▶ _Your instructions_: Transcribed word for word, the lines below from the one with "You are a GUI" through the last line of the records form the answer; no picture is to be included.

═════ Records for this exercise ═════

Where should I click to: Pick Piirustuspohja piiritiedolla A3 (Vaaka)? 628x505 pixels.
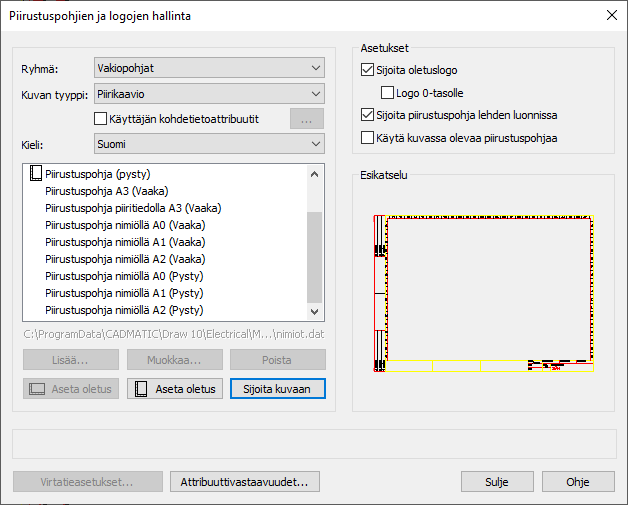point(133,208)
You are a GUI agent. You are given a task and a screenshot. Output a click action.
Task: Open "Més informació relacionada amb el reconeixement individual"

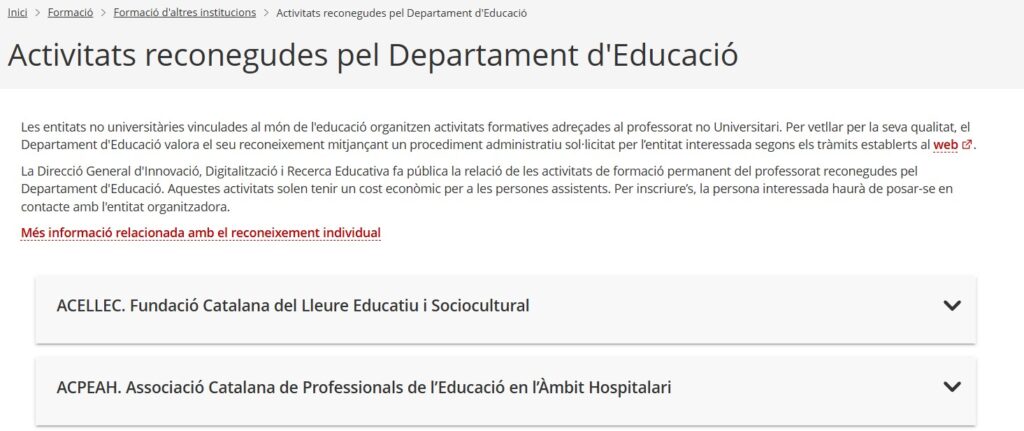[x=200, y=233]
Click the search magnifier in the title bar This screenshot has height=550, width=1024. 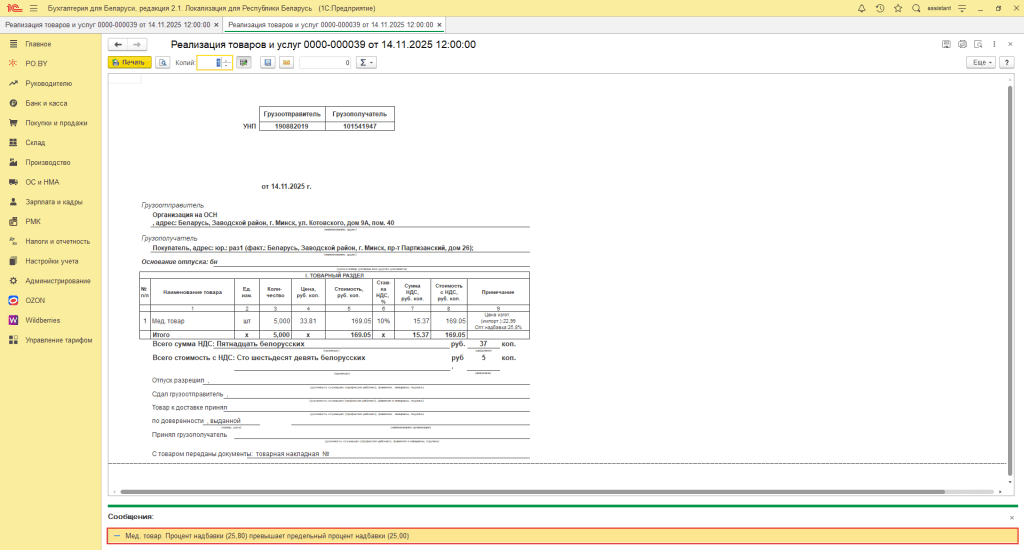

═════

▶ _Solution for this exercise_:
You are a GUI agent. You are given a task and a screenshot. Output a click action.
Task: Open "Més informació relacionada amb el reconeixement individual"

[x=200, y=233]
Click the search magnifier in the title bar This screenshot has height=550, width=1024. 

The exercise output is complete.